··· Stored data

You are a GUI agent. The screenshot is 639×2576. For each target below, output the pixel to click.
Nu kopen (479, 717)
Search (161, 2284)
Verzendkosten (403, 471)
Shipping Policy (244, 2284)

······

**Work to be completed**: Copy out each entry above with no deviation.

**Output for this task**:
You are a GUI agent. The screenshot is 639×2576. For each target below, output the pixel to click.
Nu kopen (479, 717)
Search (161, 2284)
Verzendkosten (403, 471)
Shipping Policy (244, 2284)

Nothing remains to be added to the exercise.